Sifat ego (ananiyah) salah satu sifat hewan, yaitu mementingkan diri sendiri, bahkan mau menang sendiri tanpa hirau dengan orang lain. Semua hal berorientasi bagi keuntungan diri sendiri, meski terkadang harus mengorban hidup orang banyak.
Semua hal diukur dengan kebutuhan pribadinya. Padahal setiap manusia tidak mampu hidup sendiri tanpa bantuan orang lain, sejak dari lahir hingga meninggal sudah pasti semua dapat berjalan karena bantuan orang lain.
Hanya saja ego yang sudah membingkai segenap pikiran dan jalan hidupnya, membuat seseorang lalai dan lupa eksistensi orang lain terhadap dirinya.
Ramadhan hadir dalam kehidupan manusia membawa sifat sosial , dimana salah satu tujuan ibadah puasa pada bulan ini adalah untuk turut merasakan laparnya orang- orang yang tak mampu atau para kaum miskin yang kesulitan memperoleh makanan.
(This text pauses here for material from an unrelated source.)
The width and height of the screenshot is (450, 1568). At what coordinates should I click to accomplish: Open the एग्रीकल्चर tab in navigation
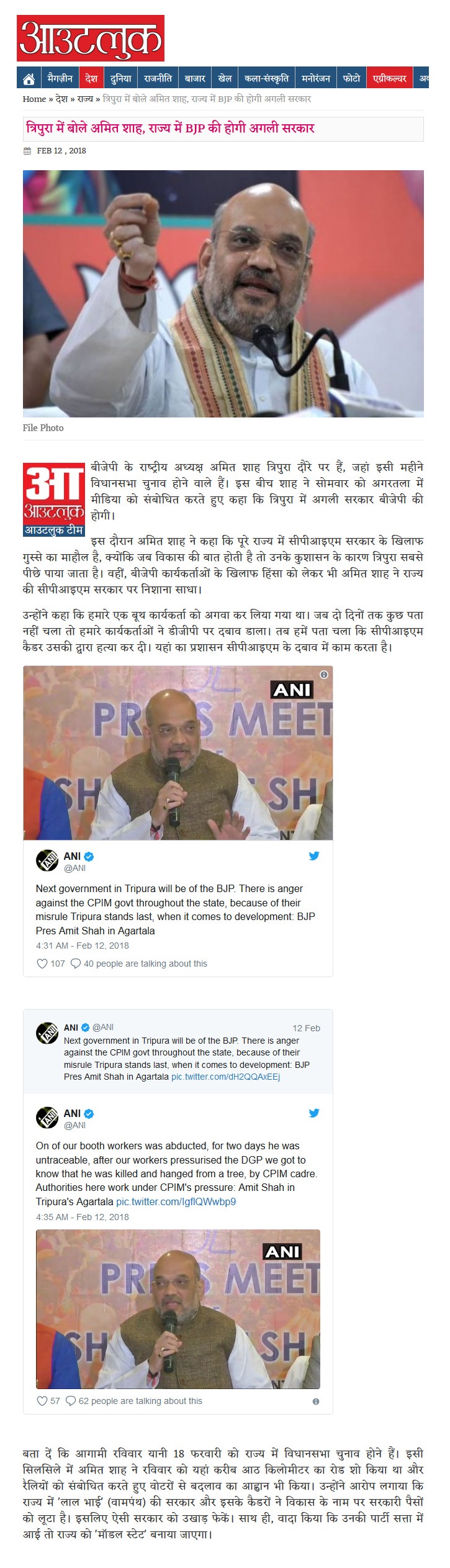coord(390,79)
Peduli kepada orang miskin tidak cukup hanya melalui seminar atau sekedar saran dan wejangan belaka, tanpa turut merasakan apa yang menjadi beban dalam keadaan berlapar dahaga dalam meniti hidup mereka. Maka dengan puasa di bulan Ramadhan, diharapkan setiap muslim mampu mengendalikan sikap dan sifat ego diri menjadi sifat ingin berbagi dengan orang lain.
Sifat berbagi ini merupakan hal dasar bagi kemanusiaan kita, jika kita ingin menjadi manusia yang dimanusiakan oleh orang lain maupun Sang Khaliq.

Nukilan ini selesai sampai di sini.